Yahoo made a CEO change in March 2001 firing Tim Koogle and hiring Terry Semel, and Yahoo would make a high never to be eclipsed.

I tell you this story because Yahoo shares in 1996 were what Digital Currency is in 2017, an upstart over valued asset that surely only fools would own. What was this internet anyway? Why would a computer be a critical part of our life, and why do we need an operating system or a search engine, and what the hell was an internet portal anyway?

Investors who owned the shares were asking these questions, cab drivers were asking these questions, yet they both owned shares, with zero idea why they owned them other than they were looking to capitalize on the Dot.com move that was making everyone in San Francisco rich.

My journey has always been like a bug to the light, I seemed to follow the beam all the way to the epicenter – no matter the city, the marketplace or the asset. I had a nose for volatility and a nose for what would move the most.

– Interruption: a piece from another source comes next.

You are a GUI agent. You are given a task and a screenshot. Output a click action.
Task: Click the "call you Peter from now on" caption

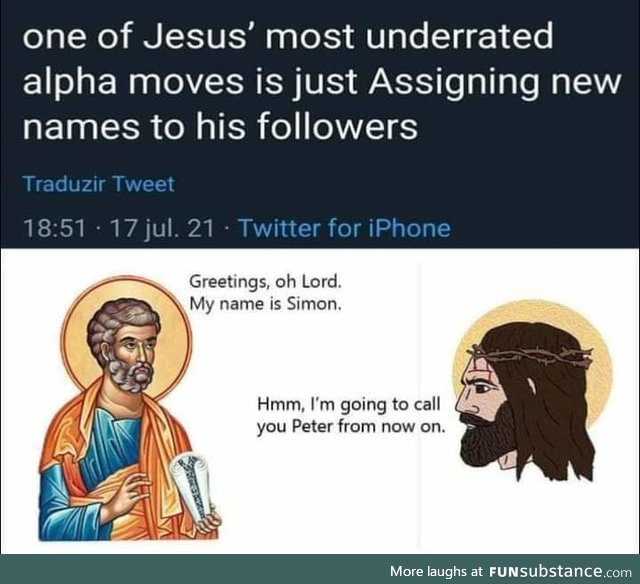coord(351,415)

First it was derivatives on the floor of the CME then it was internet stocks in San Francisco at a large hedge fund – today it is digital currency and I want to tell you my tale and why I think the Alt- Coins are undervalued (Alt-Coins are anything but Bitcoin which is the mother ship, queen bee).

Might I also point out that Apple was $16 and Amazon was $10 while Yahoo traded $435. Yahoo was terribly over valued and the FANG stocks would end up exploding in value while the internet,portals and tech hardware stocks would stay steady.

Microsoft would flounder while Amazon disguised itself as a book salesman who would own the Washington Post and deliver packages via a drone and become the largest retailer in the world and buy Whole Foods. Google was yet to IPO and search was a term no one used.

Remember these famous predictions? “This telephone has too many shortcomings to be seriously considered as a means of communication,” said William Orton, President of Western Union, in 1876. “Alternating current is just a waste of time. No one will ever use it ever,” said Thomas Edison, in 1889. “There is no chance that the iPhone is going to get any significant market share,” said Steve Ballmer, CEO of Microsoft, in 2007.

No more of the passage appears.